**Task objective:** Begin at the line that has "Viewport: 750px width, 527px height." and stop after the line that has "pyautogui.click(x=198, y=600)". Reproduce those lines, substituting "menu" for "dropdown" and leaving everything else unchanged.

# The records start

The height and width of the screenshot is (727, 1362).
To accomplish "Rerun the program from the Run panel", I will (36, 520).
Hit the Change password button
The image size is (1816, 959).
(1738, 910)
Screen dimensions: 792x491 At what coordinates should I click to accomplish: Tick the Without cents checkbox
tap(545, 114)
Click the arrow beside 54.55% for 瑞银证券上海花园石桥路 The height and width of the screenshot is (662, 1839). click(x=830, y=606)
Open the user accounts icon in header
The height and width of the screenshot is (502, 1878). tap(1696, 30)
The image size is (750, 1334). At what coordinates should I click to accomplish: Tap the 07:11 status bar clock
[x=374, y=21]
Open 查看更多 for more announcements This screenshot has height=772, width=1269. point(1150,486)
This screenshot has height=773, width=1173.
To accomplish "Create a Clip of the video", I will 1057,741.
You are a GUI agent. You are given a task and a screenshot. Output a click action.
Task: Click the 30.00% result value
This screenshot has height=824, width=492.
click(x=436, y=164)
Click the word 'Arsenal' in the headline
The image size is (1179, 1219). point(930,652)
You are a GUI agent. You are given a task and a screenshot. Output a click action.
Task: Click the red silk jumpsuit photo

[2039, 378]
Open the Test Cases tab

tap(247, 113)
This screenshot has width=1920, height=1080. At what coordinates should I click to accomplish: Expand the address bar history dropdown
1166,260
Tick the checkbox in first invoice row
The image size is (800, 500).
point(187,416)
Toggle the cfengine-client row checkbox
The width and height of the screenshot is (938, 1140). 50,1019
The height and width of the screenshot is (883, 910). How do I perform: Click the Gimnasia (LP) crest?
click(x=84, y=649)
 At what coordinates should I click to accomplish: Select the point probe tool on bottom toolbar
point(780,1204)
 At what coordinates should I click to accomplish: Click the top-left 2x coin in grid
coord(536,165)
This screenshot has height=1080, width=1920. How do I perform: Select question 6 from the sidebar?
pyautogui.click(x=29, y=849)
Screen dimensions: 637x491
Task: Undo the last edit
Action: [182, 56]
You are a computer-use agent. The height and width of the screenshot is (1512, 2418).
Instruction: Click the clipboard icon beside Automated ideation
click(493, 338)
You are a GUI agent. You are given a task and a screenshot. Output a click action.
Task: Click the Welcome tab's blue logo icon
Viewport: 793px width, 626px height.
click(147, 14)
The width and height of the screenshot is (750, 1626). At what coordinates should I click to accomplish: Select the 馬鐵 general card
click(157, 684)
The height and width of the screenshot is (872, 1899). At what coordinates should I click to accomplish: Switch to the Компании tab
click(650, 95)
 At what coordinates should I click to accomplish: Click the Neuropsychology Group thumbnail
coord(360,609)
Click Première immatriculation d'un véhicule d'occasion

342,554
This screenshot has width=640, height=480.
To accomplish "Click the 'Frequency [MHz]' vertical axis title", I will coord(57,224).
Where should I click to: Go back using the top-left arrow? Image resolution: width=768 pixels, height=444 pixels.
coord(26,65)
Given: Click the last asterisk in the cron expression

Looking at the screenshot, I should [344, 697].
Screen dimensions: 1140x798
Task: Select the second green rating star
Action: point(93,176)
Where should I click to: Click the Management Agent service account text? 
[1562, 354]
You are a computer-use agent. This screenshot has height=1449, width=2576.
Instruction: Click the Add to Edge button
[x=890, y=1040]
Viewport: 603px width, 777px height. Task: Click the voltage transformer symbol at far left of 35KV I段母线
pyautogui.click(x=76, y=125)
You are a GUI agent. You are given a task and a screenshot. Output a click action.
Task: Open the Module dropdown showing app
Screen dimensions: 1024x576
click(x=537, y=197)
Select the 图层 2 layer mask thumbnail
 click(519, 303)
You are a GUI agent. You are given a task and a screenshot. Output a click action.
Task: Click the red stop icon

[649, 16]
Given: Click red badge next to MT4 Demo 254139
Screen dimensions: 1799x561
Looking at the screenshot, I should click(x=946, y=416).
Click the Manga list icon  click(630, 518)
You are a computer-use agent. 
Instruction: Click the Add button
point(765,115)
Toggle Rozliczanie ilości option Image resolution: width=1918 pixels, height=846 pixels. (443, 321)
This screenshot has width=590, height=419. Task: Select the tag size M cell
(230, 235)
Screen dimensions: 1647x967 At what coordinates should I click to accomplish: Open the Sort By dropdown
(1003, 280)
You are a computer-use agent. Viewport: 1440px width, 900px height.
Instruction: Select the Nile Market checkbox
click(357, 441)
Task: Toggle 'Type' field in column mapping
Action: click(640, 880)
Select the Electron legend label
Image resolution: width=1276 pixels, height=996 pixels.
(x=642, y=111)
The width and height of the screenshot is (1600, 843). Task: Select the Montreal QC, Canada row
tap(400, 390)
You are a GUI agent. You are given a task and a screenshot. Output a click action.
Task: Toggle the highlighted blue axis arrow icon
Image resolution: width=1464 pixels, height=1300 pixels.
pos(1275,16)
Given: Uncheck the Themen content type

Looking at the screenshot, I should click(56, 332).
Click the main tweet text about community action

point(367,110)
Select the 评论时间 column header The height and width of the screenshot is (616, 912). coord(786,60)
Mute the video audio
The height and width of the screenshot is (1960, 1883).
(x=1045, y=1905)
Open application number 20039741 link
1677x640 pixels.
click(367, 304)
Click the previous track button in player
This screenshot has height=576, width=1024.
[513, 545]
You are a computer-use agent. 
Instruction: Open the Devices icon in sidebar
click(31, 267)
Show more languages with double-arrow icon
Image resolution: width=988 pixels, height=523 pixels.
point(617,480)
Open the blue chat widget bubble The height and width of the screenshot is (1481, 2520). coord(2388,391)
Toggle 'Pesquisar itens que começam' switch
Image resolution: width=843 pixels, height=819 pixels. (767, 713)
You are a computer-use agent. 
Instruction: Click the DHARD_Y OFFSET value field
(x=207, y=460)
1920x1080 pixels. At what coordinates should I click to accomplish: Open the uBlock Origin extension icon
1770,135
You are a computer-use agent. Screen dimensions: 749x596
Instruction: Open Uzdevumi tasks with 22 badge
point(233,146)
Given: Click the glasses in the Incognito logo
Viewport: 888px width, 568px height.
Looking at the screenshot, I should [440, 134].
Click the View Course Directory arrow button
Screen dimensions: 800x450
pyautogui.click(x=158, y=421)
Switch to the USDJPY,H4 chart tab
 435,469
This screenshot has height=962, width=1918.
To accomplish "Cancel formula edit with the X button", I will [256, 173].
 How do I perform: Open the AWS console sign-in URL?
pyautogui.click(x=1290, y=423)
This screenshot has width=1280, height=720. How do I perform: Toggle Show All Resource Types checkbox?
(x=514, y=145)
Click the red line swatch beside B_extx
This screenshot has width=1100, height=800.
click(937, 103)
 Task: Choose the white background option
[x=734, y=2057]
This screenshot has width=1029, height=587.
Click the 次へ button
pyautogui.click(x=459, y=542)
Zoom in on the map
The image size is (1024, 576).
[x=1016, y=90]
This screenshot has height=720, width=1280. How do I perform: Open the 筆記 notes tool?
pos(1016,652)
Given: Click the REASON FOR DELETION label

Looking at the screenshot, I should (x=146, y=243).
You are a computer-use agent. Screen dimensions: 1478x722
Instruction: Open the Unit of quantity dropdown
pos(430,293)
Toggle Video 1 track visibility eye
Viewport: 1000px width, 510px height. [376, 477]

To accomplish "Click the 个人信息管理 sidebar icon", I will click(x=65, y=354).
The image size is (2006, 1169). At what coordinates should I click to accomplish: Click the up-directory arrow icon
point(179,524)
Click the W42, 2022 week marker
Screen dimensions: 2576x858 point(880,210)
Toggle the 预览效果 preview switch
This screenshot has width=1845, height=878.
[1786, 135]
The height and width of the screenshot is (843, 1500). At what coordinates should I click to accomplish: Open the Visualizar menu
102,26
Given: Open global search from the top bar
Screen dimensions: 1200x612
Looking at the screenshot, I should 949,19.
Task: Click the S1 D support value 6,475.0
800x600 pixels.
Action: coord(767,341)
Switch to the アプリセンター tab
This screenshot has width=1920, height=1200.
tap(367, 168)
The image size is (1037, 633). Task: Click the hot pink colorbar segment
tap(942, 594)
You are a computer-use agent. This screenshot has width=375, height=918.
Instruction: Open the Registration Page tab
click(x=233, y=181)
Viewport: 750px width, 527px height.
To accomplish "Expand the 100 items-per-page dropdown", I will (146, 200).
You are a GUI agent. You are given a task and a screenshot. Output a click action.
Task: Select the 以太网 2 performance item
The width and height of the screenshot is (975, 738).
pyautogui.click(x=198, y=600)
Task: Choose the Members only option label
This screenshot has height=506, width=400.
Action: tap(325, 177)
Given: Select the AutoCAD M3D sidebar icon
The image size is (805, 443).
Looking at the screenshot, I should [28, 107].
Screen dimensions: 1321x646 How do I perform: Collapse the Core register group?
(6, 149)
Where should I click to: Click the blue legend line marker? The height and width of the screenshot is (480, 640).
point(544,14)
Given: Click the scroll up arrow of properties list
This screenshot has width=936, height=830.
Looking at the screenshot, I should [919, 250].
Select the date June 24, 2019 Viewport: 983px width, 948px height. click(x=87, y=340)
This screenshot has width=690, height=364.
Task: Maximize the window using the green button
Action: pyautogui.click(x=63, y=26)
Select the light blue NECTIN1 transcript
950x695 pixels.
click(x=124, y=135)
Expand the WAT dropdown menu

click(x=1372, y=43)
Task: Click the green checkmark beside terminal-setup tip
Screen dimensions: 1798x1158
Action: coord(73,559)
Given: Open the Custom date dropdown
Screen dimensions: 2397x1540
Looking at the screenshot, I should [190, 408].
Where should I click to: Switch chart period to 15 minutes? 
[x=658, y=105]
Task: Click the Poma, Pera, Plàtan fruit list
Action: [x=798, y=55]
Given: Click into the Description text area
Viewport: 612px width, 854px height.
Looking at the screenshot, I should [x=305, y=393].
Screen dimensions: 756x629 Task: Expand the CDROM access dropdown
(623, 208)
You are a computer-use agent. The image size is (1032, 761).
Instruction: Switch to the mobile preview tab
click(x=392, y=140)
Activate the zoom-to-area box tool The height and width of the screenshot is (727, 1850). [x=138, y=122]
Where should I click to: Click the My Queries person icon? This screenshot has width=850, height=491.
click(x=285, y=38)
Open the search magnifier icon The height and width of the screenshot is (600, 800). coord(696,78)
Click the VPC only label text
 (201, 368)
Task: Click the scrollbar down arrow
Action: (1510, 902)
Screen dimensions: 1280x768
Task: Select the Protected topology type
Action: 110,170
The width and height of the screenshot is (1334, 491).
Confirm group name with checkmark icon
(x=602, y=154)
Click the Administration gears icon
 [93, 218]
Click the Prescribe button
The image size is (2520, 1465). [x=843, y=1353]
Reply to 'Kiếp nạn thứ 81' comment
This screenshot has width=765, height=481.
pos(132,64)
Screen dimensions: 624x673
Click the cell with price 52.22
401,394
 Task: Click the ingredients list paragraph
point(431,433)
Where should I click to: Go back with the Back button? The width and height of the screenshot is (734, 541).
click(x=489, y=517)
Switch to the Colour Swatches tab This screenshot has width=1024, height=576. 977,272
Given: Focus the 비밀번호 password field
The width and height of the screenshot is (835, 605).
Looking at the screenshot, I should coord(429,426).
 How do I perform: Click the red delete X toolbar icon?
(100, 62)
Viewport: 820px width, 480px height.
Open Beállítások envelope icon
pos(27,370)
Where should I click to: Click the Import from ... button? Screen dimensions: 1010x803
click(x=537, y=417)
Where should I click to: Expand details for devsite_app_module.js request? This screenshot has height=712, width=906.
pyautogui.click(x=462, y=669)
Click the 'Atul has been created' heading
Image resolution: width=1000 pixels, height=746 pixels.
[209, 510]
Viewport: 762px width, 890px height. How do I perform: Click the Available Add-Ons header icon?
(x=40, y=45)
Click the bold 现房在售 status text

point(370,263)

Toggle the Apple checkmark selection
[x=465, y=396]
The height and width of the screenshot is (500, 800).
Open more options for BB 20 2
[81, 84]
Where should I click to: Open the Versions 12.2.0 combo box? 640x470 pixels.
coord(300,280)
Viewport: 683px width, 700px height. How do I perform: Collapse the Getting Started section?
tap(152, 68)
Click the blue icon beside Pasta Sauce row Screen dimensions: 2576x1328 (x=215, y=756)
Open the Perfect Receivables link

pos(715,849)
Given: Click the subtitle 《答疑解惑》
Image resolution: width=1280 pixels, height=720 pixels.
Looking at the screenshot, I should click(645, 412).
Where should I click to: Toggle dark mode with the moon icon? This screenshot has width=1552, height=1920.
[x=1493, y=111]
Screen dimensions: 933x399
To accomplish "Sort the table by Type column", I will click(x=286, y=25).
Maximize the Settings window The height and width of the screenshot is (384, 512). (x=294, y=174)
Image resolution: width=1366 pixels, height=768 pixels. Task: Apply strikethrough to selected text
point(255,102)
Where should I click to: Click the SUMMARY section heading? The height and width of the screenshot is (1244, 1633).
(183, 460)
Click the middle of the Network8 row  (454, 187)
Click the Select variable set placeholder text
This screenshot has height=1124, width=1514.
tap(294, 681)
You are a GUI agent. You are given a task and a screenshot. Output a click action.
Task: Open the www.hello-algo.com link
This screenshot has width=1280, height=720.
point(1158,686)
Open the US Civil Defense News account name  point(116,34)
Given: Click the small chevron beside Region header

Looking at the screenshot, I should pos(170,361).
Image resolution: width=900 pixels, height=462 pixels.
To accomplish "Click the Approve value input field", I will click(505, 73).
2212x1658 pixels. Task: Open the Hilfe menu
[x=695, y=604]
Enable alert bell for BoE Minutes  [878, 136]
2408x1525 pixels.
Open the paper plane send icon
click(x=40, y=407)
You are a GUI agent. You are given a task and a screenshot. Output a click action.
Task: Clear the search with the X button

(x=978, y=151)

# The records end

**Response for this exercise:**
Viewport: 750px width, 527px height.
To accomplish "Expand the 100 items-per-page menu", I will (146, 200).
You are a GUI agent. You are given a task and a screenshot. Output a click action.
Task: Select the 以太网 2 performance item
The width and height of the screenshot is (975, 738).
pyautogui.click(x=198, y=600)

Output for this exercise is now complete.